## START GIVEN ENTRIES

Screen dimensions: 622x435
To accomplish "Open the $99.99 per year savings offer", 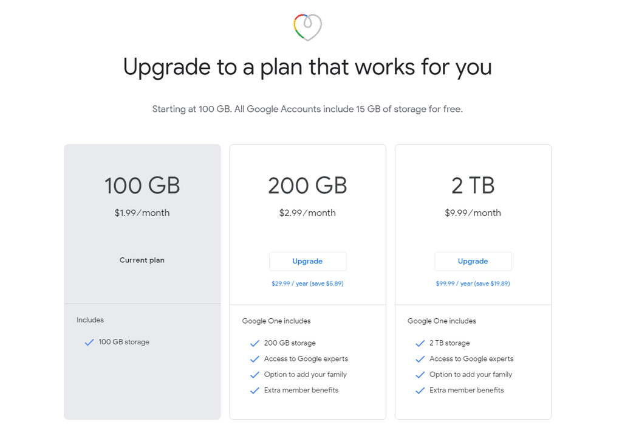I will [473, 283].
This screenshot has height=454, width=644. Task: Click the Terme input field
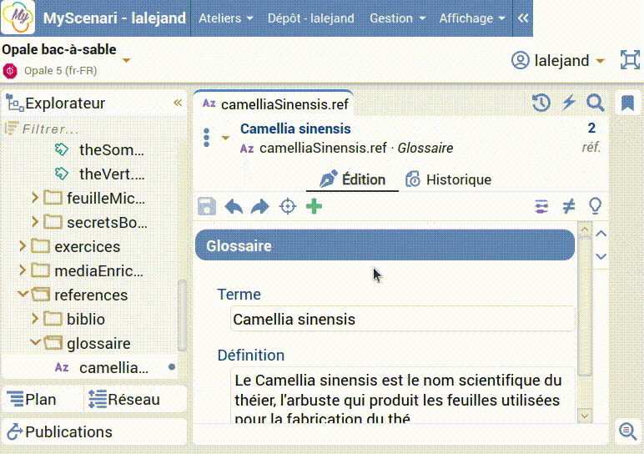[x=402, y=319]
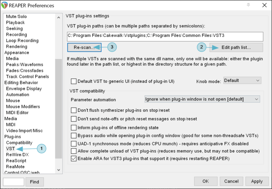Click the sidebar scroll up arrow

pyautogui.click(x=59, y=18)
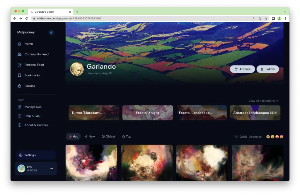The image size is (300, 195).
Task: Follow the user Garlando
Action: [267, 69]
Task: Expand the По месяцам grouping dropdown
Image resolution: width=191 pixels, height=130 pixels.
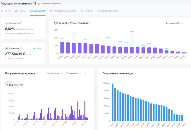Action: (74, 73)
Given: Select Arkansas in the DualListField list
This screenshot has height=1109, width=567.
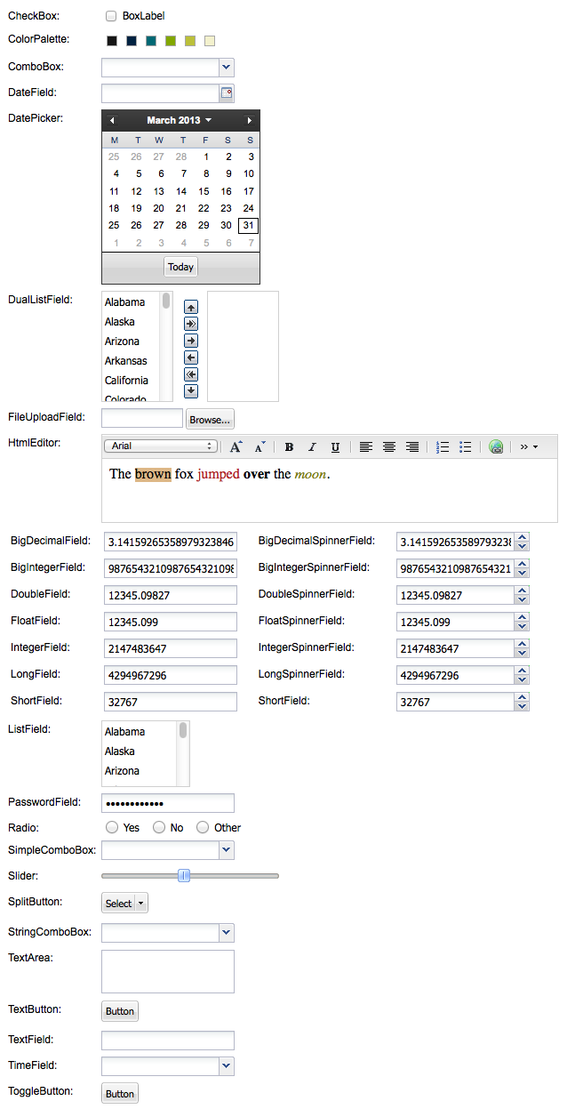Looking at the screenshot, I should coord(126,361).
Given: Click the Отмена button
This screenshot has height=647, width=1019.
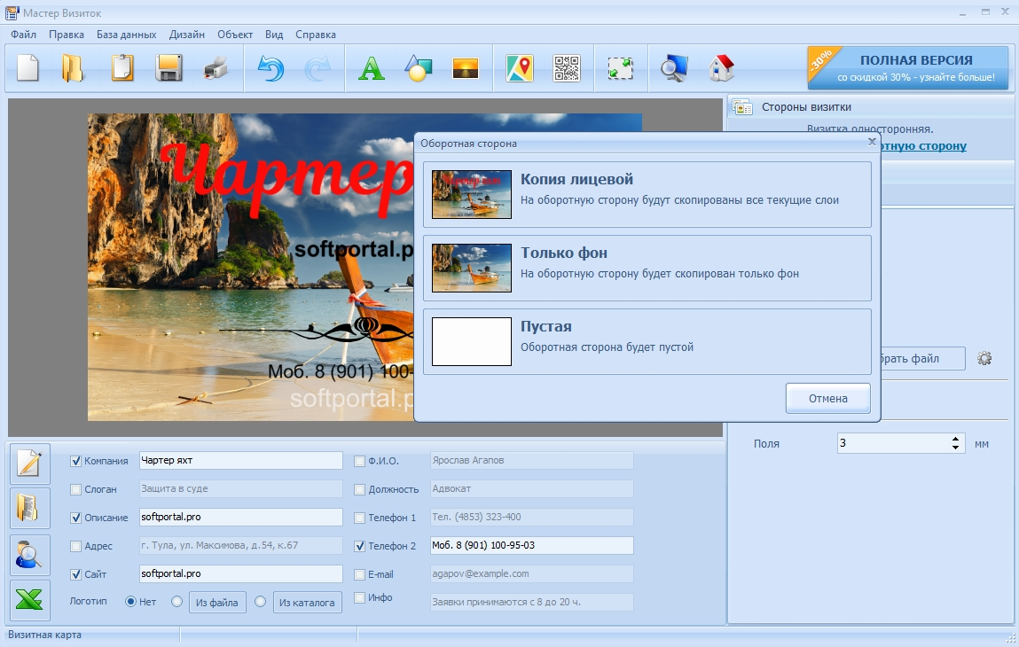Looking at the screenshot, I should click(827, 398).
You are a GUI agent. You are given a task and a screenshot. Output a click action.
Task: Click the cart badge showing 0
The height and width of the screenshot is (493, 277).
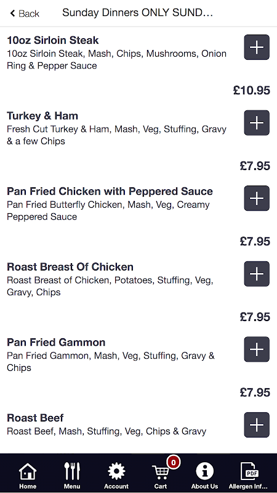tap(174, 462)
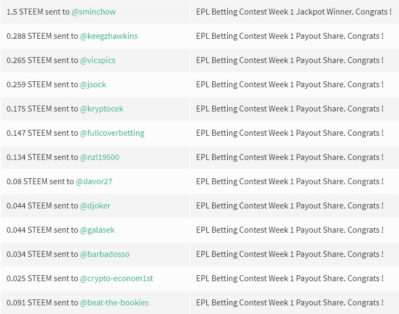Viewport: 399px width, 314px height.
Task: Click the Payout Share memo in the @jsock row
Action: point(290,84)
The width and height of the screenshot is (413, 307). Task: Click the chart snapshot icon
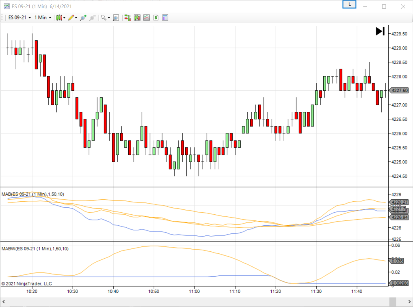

## END GIVEN ENTRIES

*AIM OF THE EXERCISE*.
Show each line of the listing above that contains the word "This".

*ANSWER*.
This screenshot has height=454, width=644. Task: Click the Terme input field
This screenshot has height=1109, width=567.
This screenshot has height=647, width=1019.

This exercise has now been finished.